Scobots needs OCAtari and the local var 'SCOBI_OBJ_EXTRACTOR'
set as either OC_Atari
or Noisy_OC_Atari
. If not set it will automatically resort to OC_Atari
. Python version 3.8.x
is recommended if planning to use our RGB agents.
Without agents SCoBots are not usable, so you can either download some pre-trained agents from huggingface using the download_agents.sh
script, or train one yourself, as explained in the usage-manual.
Due to issues with the autorom
module versions, stable_baselines3[extras]
has to be installed manually. The setup is completed with
pip install -r requirements.txt && pip install "stable-baselines3[extras]==2.0.0"
Note that this version of SCoBots makes use of OC_Atari 2.0 and its neuro-symbolic state.
There are three Python files that can be run directly. Each of them has a -h
help flag.
The following commands will manually download and extract the agents to the resources
folder.
For neural and tree-based agents:
# Download the agents (only seed0)
wget https://hessenbox.tu-darmstadt.de/dl/fi47F21YBzVZBRfGPKswumb7/resources_seed0.zip
unzip resources_seed0.zip
or
# Download the agents (all seeds)
wget https://hessenbox.tu-darmstadt.de/dl/fiPLH36Zwi8EVv8JaLU4HpE2/resources_all.zip
unzip resources_all.zip
To visualize a trained agent playing a specified game the render_agent.py file can be executed. Running the file will open and display the game played as a gif.
The following example demonstrates the usage of the previously trained + evaluated agent:
python render_agent.py -g Pong -s 0 -r human -p default
Similar for decision-tree agents:
python render_agent.py -g Pong -s 0 -r human -p default --viper
Execute the train.py
file to train an agent for a given game, with a given number of cores and a specified seed.
The following example demonstrates the usage:
python train.py -g Pong -s 0 -env 8 -r env --progress
The first three flags are required as input. With the help option the other flags can be displayed.
The evaluate.py file evaluates an already trained agent, displaying the results afterwards and saving it in a dedicated file.
The following example demonstrates the usage of the previously trained agent:
python eval.py -g Pong -s 0 -t 10 -r env
Checkpoints are saved under resources/checkpoints
.
Each folder states in its name explicitly the training specifications.
So e.g. the folder Pong_seed0_reward-human_oc-n2
denotes that the trained agent was trained with a seed
of 0, its reward model is the human
option, it is an object centered
agent, and that it is the second agent trained with these values.
So a usage with this agent would look like python eval.py -g Pong -s 0 -r human
or python render_agent.py -g Pong -s 0 -r human
. This automatically picks the respectively latest trained agent named according to the values. For using a specific version the version flag has to be added.
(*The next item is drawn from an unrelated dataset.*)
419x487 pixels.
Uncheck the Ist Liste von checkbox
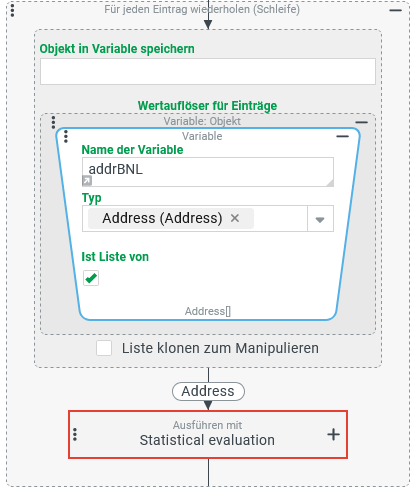point(91,278)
With the checkpoint being stored accordingly named in the checkpoints folder, it will automaticlly be loaded and there is no need to provide an explicit storage path.
Unless explictily stated via --rgb
, it will always be automatically resorted to object centric checpoints.
Furthermore during the training process regularly checkpoints will be made and saved. These are saved separately in a sub-folder named training_checkpoints
next to the best_model.zip
and best_vecnormalize.pkl
which are saved after a complete successful training process in.
If desired an extraction from a saved agent can be performed and saved under the folder viper_extracts
. An example usage would be:
python viper_extract.py -i Pong_seed0_reward-env_oc -r viper
Otherwise one can also hand a direct path after the -i
flag. In this case though it is a MUST that the corresponding focusfile is correctly named inside of the given path next to the extracted tree.
The console prints what exactly the extractor is looking for.